▶ Problem requirements
Extend the article about the SA Taxi Foundation's literacy focus, picking up after its final sentence.

▶ Document extract

SA Taxi Foundation focuses on literacy

SA Taxi Foundation focuses on literacy

SA Taxi Foundation, the corporate social investment arm of SA Taxi, the country’s only independent financer of minibus taxis and one of the country’s few certified developmental credit providers, will focus 50% of its 2017 budget on increasing literacy levels among learners, teachers, and parents.

 

“A number of factors core to our business and to society in general caused us to more closely concentrate our social investment efforts in this area,” says SA Taxi director of corporate affairs, Bonisile Makubalo. “Because all of the SA Taxi Group’s operations are based on incubating small businesses and then giving the new entrepreneurs access to business and other relevant training, we see on a daily basis how lack of literacy impairs the development of skills.

 

“Also, because the majority of our customers in the minibus taxi, bakkie, and metered taxi industries come from the informal sector, a large part of our job is to help them transition to the formal economy. Literacy is a crucial tool in that process. Simply being able to read a bank statement or an insurance policy can make the difference between the success or failure of a small business.

 

“In addition, research shows that 40% of children in Africa below the age of 15 can neither read nor write.

 

“So, if steps are not taken now to reduce that percentage, yet another generation of South Africans will be unable to participate in the mainstream economy.”

 

SA Taxi Foundation has a number of conventional education initiatives in place, including a bursary programme, now in its second year. The 2016 crop of students are all taking challenging business courses. Ndumiso Mcoliver, for instance, is achieving a 60% average in his actuarial science degree at Wits, having been recommended to SA Taxi Foundation by the taxi association serving the area in which he lives. He says he wants to use his degree to solve socio-economic problems.

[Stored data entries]
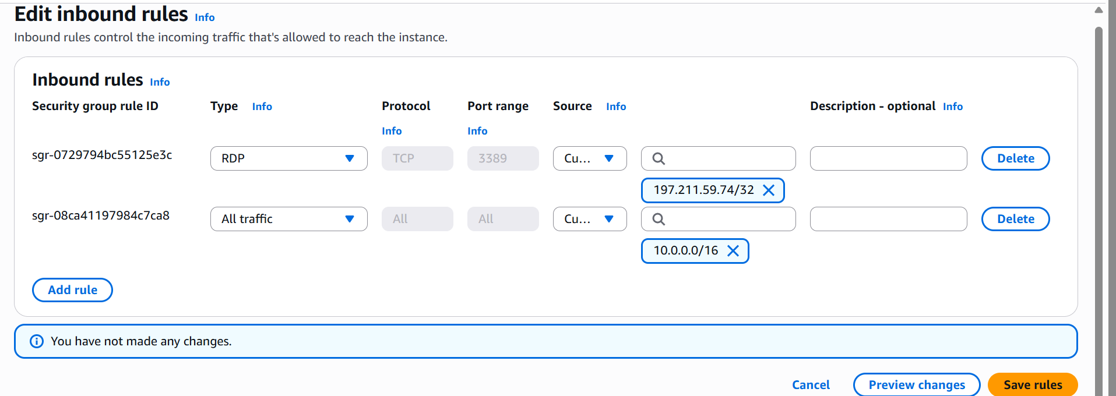This screenshot has width=1116, height=396.
Task: Focus the description field for All traffic rule
Action: click(888, 219)
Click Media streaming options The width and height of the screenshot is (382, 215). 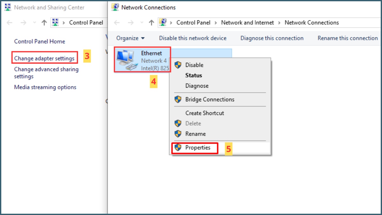pos(45,87)
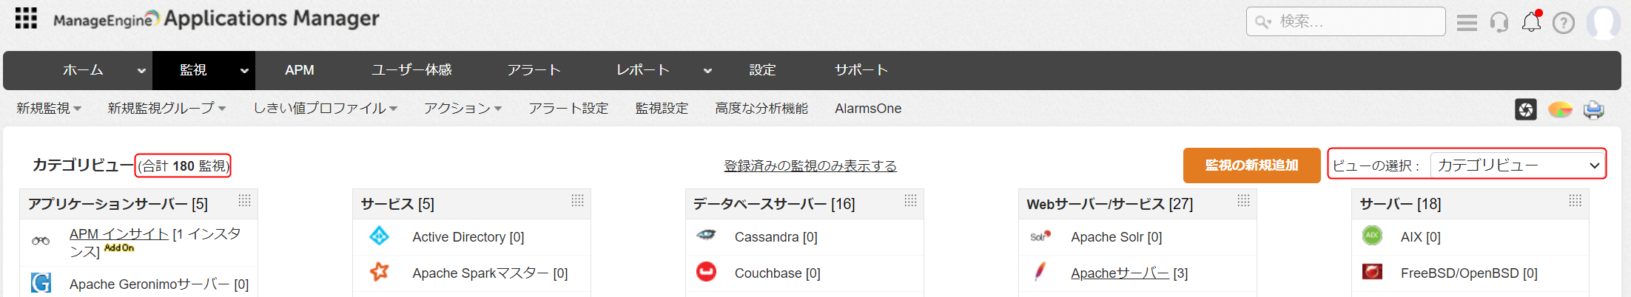Viewport: 1631px width, 297px height.
Task: Click the 検索 search field
Action: (1354, 21)
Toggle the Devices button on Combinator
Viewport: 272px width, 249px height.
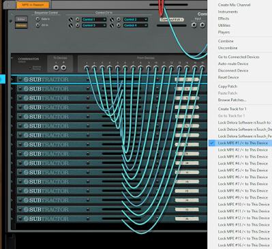21,25
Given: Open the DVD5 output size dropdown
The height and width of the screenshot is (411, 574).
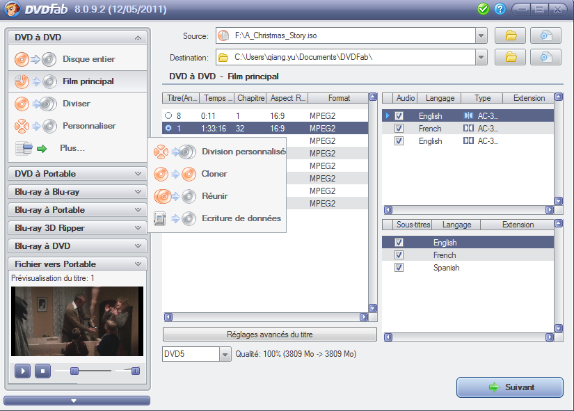Looking at the screenshot, I should (x=224, y=354).
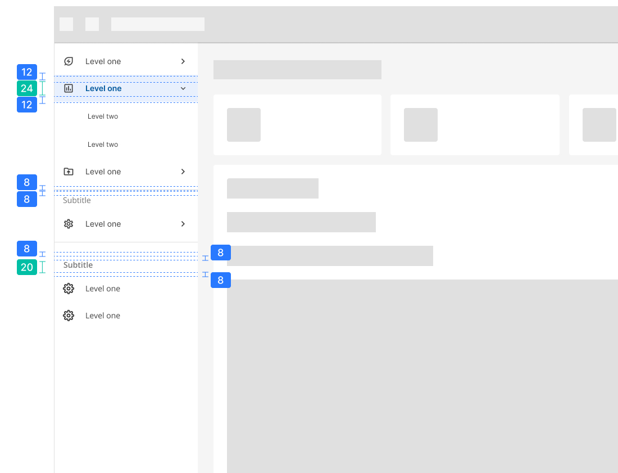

▶ Answer for the task
Dineo Hlokwa, whose Sunday School mentor applied on her behalf for an SA Taxi Foundation bursar, is studying for her National Diploma in Economic Management Analysis with the objective of understanding the dynamics of wealth creation in society.

 

“We choose our bursary beneficiaries based on both their academic achievements and their social awareness and desire to help transform South Africa,” Makubalo says. “We’re a small organisation. So, for our corporate social investment in the conventional form of bursaries to have a telling impact, we want it to reinforce our developmental ethos.”

 

In addition to helping young South Africans access the formal education system, SA Taxi Foundation takes literacy into new territory. Its support for iRead Africa enables the establishment of ‘reading corners’ in hospital paediatric wards where children looking for distraction from their illnesses or treatments can discover the entertainment and education benefits of literature.

 

The Foundation also supports the SAPESI initiative in which refurbished mobile libraries from Japan are being deployed throughout the country. Some 70 vehicles will extend mobile library services to some 2 000 schools, 420 000 learners, and 14 000 teachers by 2020.

 

“Both iRead and SAPESI incorporate adults into the spread of literacy,” Makubalo says. “Through SAPESI, teachers not only have access to resources to aid their teaching but can also deepen their own literacy.

 

“Through iRead, the caregivers and families of the hospitalised children can also experience the expansion of one’s world that comes from reading just for the pleasure of it.

 

“Obviously, one can teach people the mechanics of reading in formal classes and institutionalised settings. But, when people start to read because they enjoy it, then you have a thinking society brimming with ideas that will improve the quality of life for everyone.”